A pile of hundred dollar bills stacked on a white table.

Podcast Recap: Don’t Leave Money on the Table – How to Sell Smart to a DSO

Key Takeaways

  • DSOs value practices using EBITDA multiples, not collections.
  • A higher headline price often includes earn-outs and multi-year commitments.
  • Responding to unsolicited offers can significantly reduce leverage.
  • EBITDA calculations are frequently adjusted in ways that favor the buyer.
  • Exploring multiple offers creates optionality and protects long-term value.

Dental Service Organizations (DSOs) continue to expand rapidly, and many dental practice owners are receiving calls offering valuations far above what traditional peer-to-peer sales have historically delivered. While those offers can be tempting, a recent episode of Beyond Bitewings makes one thing clear: selling to a DSO is not a simple transaction, and without preparation, owners can leave substantial value on the table.

The episode features insights from Todd Wilson, formerly of Star Dental Partners, along with perspectives from Brannon Moncrief, of McLerran & Associates Practice Transitions, and Robert and Ash from the Edwards & Associates team. Rather than focusing on any one deal, the conversation centers on how DSOs think about value, risk, and control, and why that perspective differs so dramatically from how dentists often view their own practices.

Why DSOs Can Offer More And What That Really Means

Traditional dental practice sales are often based on a percentage of trailing collections. DSOs, however, value practices using a multiple of EBITDA (earnings before interest, taxes, depreciation, and amortization). Depending on the practice, those multiples can range from three to well over ten.

That difference explains why DSO offers can appear dramatically higher than independent buyer offers. Private equity groups backing DSOs are targeting a predictable return, often around 12 to 13 percent, and they structure deals mathematically to achieve that outcome. The higher price isn’t generosity; it’s engineering.

EBITDA Is the Battleground

One of the most important takeaways from the discussion is that EBITDA is rarely a fixed number. DSOs frequently adjust EBITDA calculations by excluding add-backs, questioning discretionary expenses, or allocating costs in ways that reduce the final figure.

Even small adjustments can have outsized consequences. A $50,000 change in EBITDA, when multiplied by seven, can reduce a sale price by $350,000. Larger practices can see swings in the millions. This is why controlling the EBITDA narrative and understanding how it’s calculated is critical before accepting any offer.

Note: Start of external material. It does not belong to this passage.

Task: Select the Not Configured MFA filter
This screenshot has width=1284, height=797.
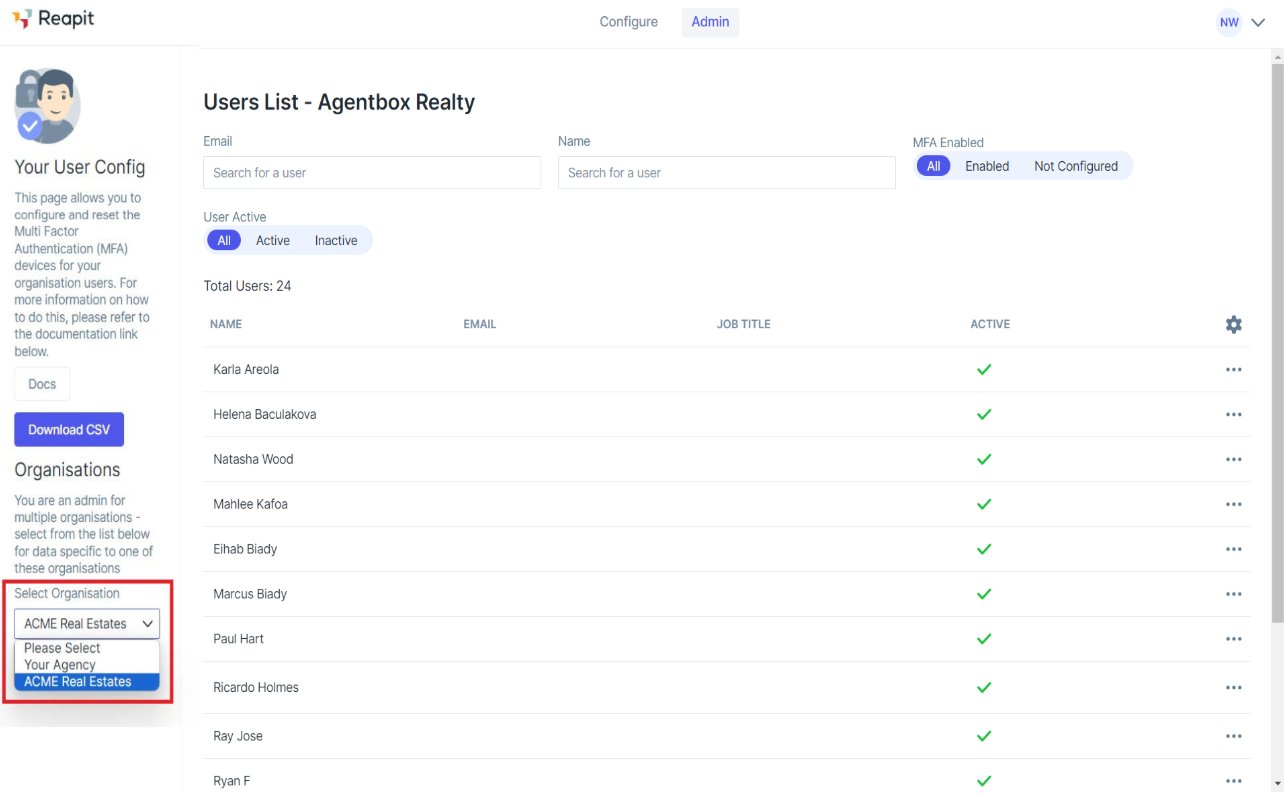Action: (x=1075, y=166)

What Happens After the Sale

Another major difference between selling to a DSO and selling to an independent buyer is the post-sale commitment. In a peer-to-peer transaction, sellers typically transition out within a few months. With DSOs, sellers are often required to stay on as associate doctors for three to five years.

In many cases, only a portion of the sale price is paid upfront, with the remainder tied to earn-outs over time. Leaving early can mean forfeiting a significant share of the promised value. While ongoing compensation continues, these structures fundamentally change the seller’s role, autonomy, and risk profile.

The Risk of Saying Yes Too Soon

A recurring theme throughout the episode is the danger of responding to unsolicited offers without representation. DSOs are designed to create proprietary deal flow, often engaging owners in “informal” conversations that quickly turn into binding negotiations.

Without exploring multiple buyers and deal structures, owners lose leverage. Creating optionality, by understanding motivations, comparing offers, and aligning the deal with personal and professional goals, can dramatically improve outcomes. The right deal isn’t just about price; it’s about structure, timing, and long-term fit.

A More Strategic Way Forward

DSOs are not going away. For some dental practices, they can be an excellent partner. But the episode underscores that preparation matters. Understanding valuation mechanics, earn-outs, lease considerations, and post-sale expectations gives owners control over decisions that can shape their financial future.

The bottom line: selling to a DSO should be a strategic choice, not a reactive one.